Entrepreneurs working in development space are being called to access a part of the United Nations Children Fund (UNICEF) Innovation Fund to fund their businesses. The newly established Innovation Fund (IF) by UNICEF is a “non-thematic, pooled fund which has been specifically designed to finance early stage, open-source technology that can benefit children,” the agency said on its website.

“The IF has been designed to fund open source solutions from early-stage technology startups. This funding can go either to UNICEF Country Offices or to private sector companies in UNICEF programme countries. The Fund also invests in early-stage “knowledge products” – operations research that is published in the public domain and supports investment strategies and decisions,” the agency said.

The core motivation of the Innovation Fund, according to UNICEF, is to identify “clusters” or portfolios of initiatives around emerging technology – “so that UNICEF can both shape markets and also learn about and guide these technologies to benefit children.

“We invest in solutions that can impact the lives of the most vulnerable children. We find these solutions clustered around $100 billion industries in frontier technology spaces, such as: blockchain, UAVs, virtual and augmented reality, 3D printing, machine learning, quantum computing, genetic engineering, Internet of Things, artificial intelligence, nano-satellites and human dynamics.”

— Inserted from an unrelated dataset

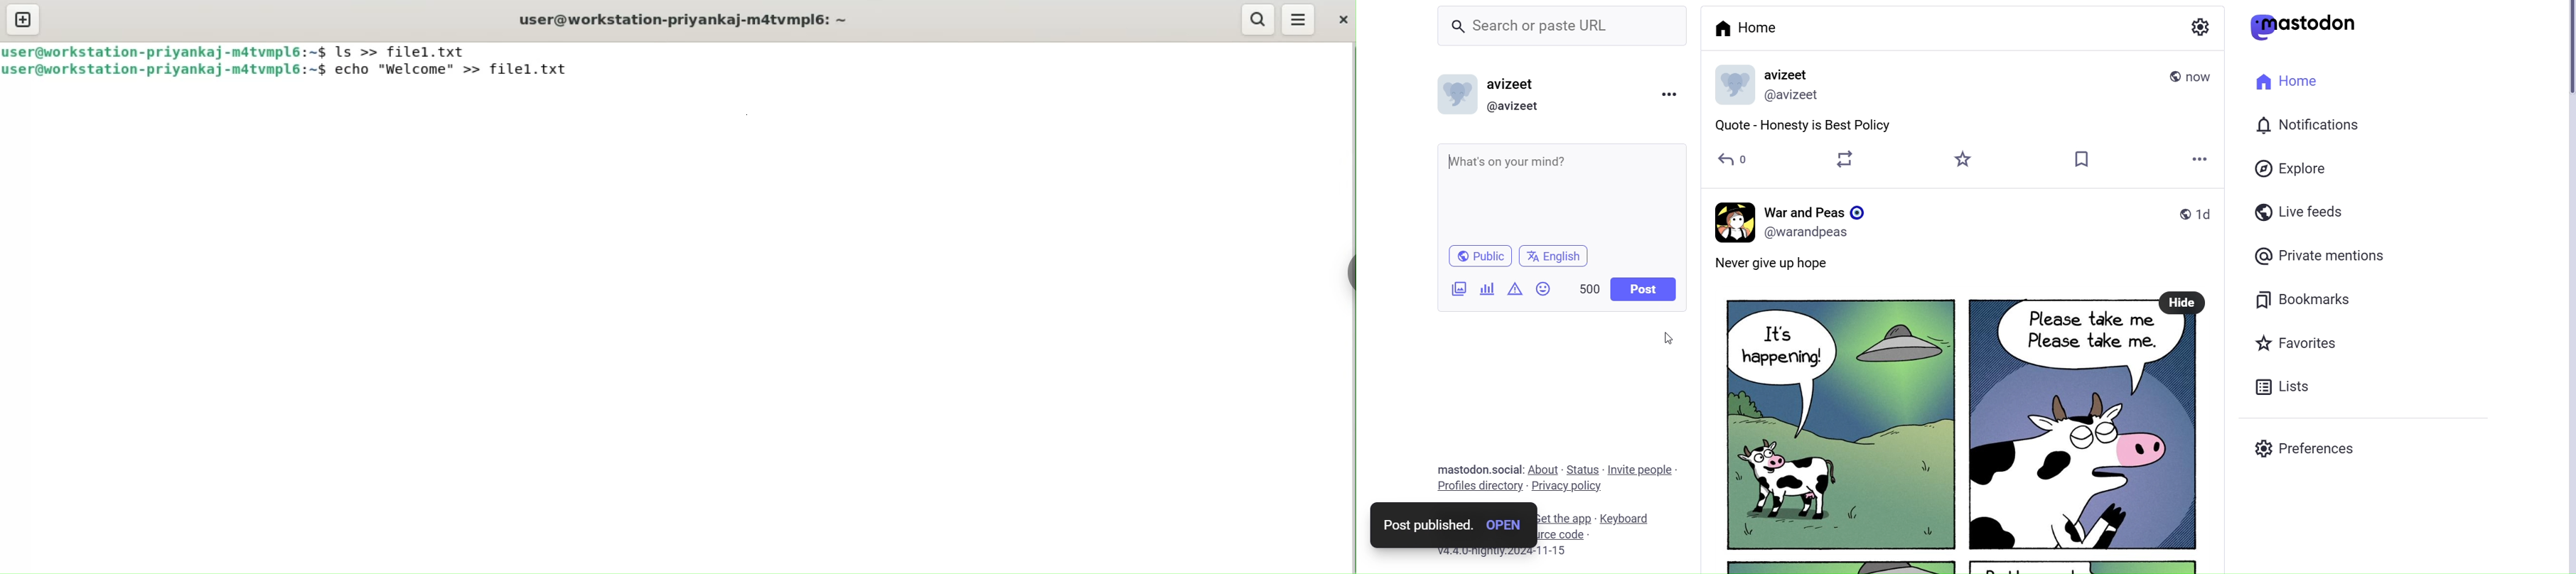  Describe the element at coordinates (2568, 286) in the screenshot. I see `Vertical Scroll Bar` at that location.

This is an opportunity for Nigerian entrepreneurs who are working on the aforementioned thematic areas, seeking for investments in these three portfolios that UNICEF focuses on – a youth engagement, infrastructure and real time information – which the Fund has since raised $11.2 million for.

“Financial and technological support from UNICEF’s Venture Fund is available for companies that can show a strong founding team and a clear path to improving the lives of children. If you’ve got a start-up registered in one of UNICEF’s programme countries (see complete list here) and have a working, open source prototype (hardware or software) showing promising results, the UNICEF Innovation Fund is looking for you,” UNICEF added on its website.

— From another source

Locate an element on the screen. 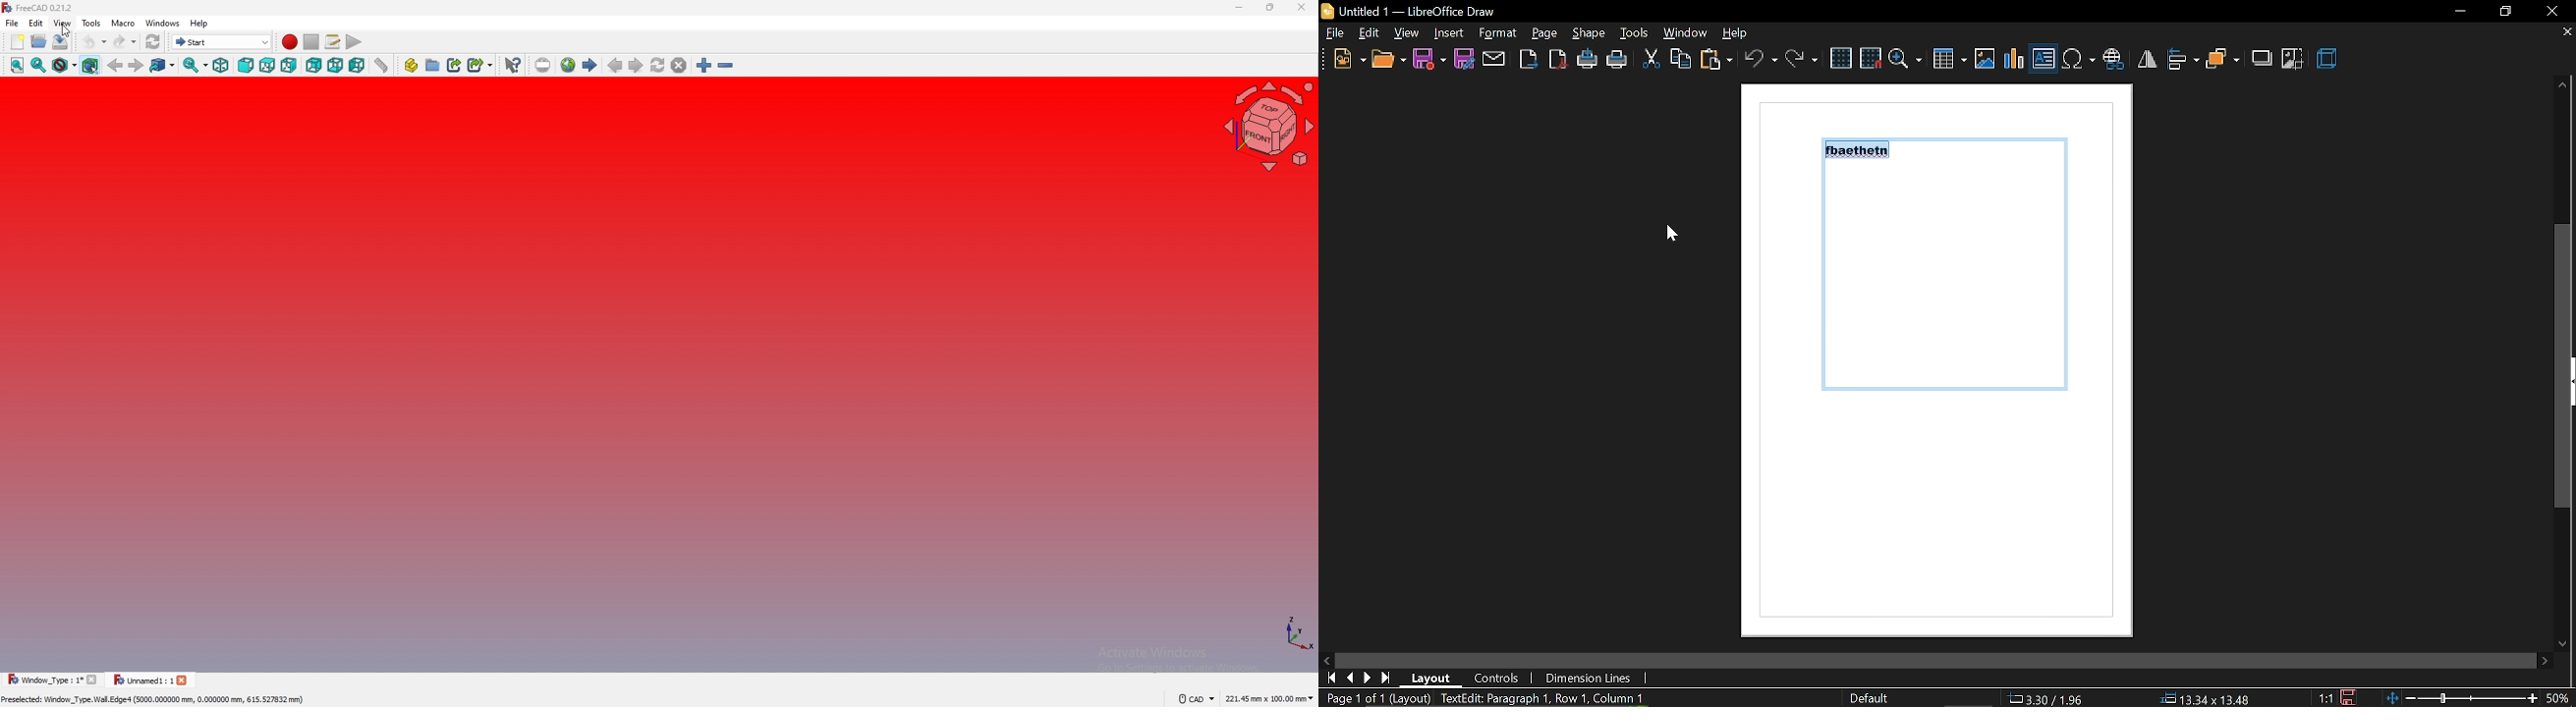 The height and width of the screenshot is (728, 2576). insert chart is located at coordinates (2015, 60).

UNICEF said it is seeking for open-source projects that have already been started that show “some positive indicators” but need funding “to take it to a level where it can really attract additional investment and funding by generating real data.”

The agency added that startups needing “a small amount of money” to get their “prototype to the stage where the company has proof that the solution works for other people” are welcome.

“The UNICEF Innovation Fund can help with these kinds of investments upto $90,000 to support the acceleration of your company’s work. The next stage after that proof would be going for more funding (this could be private sector investment or grant-funding, or other; depending on the type of technology and solution,” the agency added.